Photographs from the Detroit Publishing Company

Have you ever seen those old postcards — I tend to find them crammed in shoeboxes at antique stores — with luridly hued landscapes or blush-tinted street scenes and historical landmarks — photographs that almost look like rigid little paintings?


Dam Square, Amsterdam. Detroit Publishing Company, c. 1900

There’s a good chance they were made in Detroit.

In 1896, The Detroit Publishing Company acquired the exclusive American rights to PHOTOCHROM (uh, caps lock emphasis mine, because it is my new favorite name of a thing), a Swiss-patented process for making color lithographs from black-and-white photo negatives. Before PHOTOCHROM, photographs were colored by hand; color lithography was faster and produced more consistent results than hand-coloring or early color film. And it was so much sexier than black and white!

In a stroke of great serendipity for the partners of the Detroit Publishing Company, Congress passed the Private Mailing Card Act in 1898, which allowed private publishers to produce their own postcards. They were so cheap and so beautiful, and business boomed for the Detroit Publishing Company, which sent its photographers and dealers around the world by rail and sea to take photographs and buy negatives from other photographers willing to sell their wares.

niagra in winter

Niagra in Winter, American Falls, New York. Detroit Publishing Company, c. 1906

Photography, of course, was revolutionary, but I’d never really thought of postcards as a milestone in publishing until working on this post. It makes so much sense, though: a penny or two, and you’ve got a tiny — but resplendent — work of art in your hands. Photography was the window on the world; the postcard brought the world to your mailbox.

atlantic city

Looping the Loop, Atlantic City. Detroit Publishing Company, c. 1901.

Because I still haven’t bought a decent pair of winter boots, and because I don’t really like going outside in the cold, I spent a few hours in a substantive virtual exhibition on the Detroit Publishing Company presented by The Henry Ford. It’s a little dated as digital exhibitions go, but it’s still a delightful and comprehensive introduction to the history of the business, and naturally it’s full of more than a hundred great photographs and lithographs of street life, nature, architecture, transportation and pretty things from all over the world at the turn of the 20th century.

moonlight constantinople

Moonlight Over Constantinople, Turkey. Detroit Publishing Company, c. 1905

Most of the Detroit Publishing Company’s original negatives belong to the Library of Congress (which also maintains a DPC digital collection, if you have yet more time, nowhere in particular to be, and become infatuated with these works the way I did this week). The Henry Ford retains tens of thousands of DPC prints and postcards. And the fabulously redesigned Buildings of Detroit has a nice gallery of vintage postcards, sent from Detroit, that includes some great Detroit Publishing Company pieces.
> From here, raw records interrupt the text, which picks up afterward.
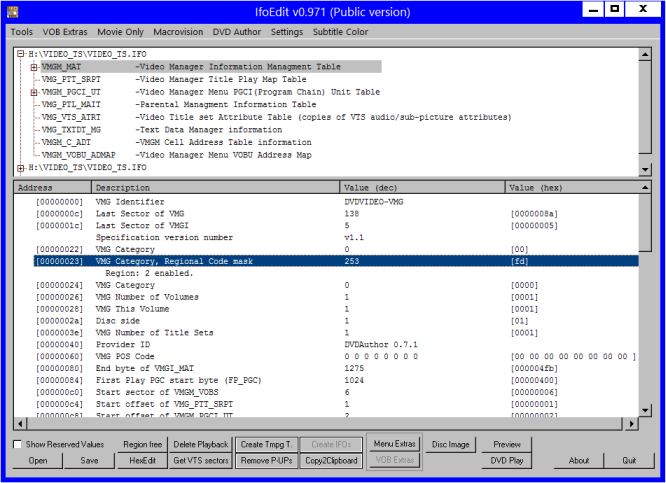Viewport: 666px width, 483px height.
Task: Open the VOB Extras menu
Action: tap(63, 32)
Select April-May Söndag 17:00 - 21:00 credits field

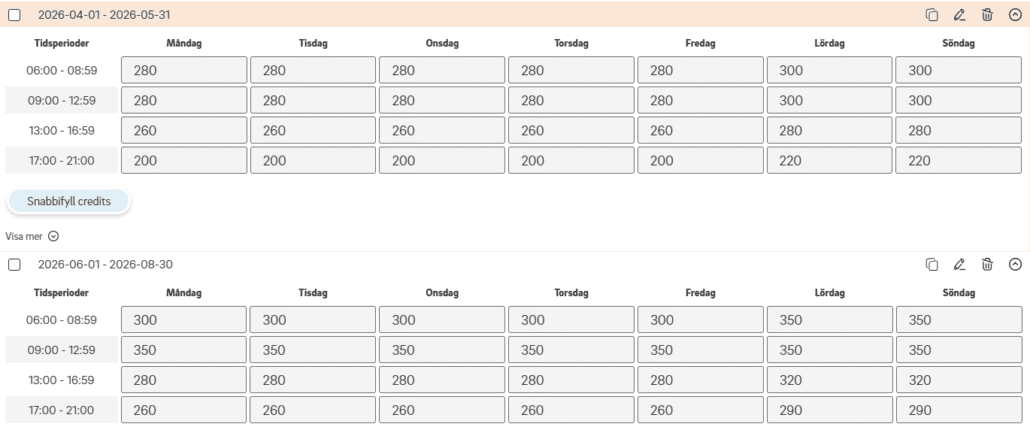point(958,160)
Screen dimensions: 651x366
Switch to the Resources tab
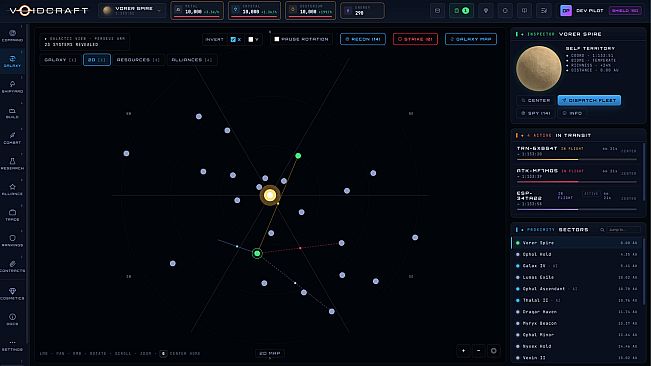click(138, 60)
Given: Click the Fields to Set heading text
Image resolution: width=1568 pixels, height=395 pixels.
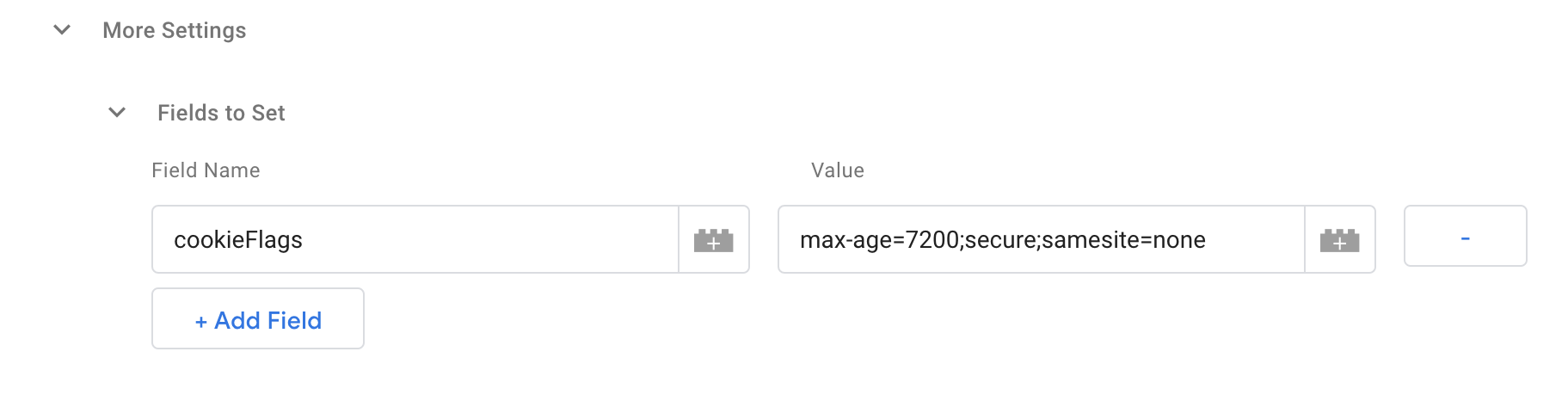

In fact, I thought to myself whilst compiling this post, what about that postcard I just bought from City Bird?

Sure enough:

macomb postcard

That’s General Alexander Macomb on Washington Boulevard, by the way. I bought it to remember how much I love General Alexander Macomb, and this statue of General Alexander Macomb, but now, quite surprisingly, it’s a remembrance of another really stunning slice of city history that I didn’t even know about until this week.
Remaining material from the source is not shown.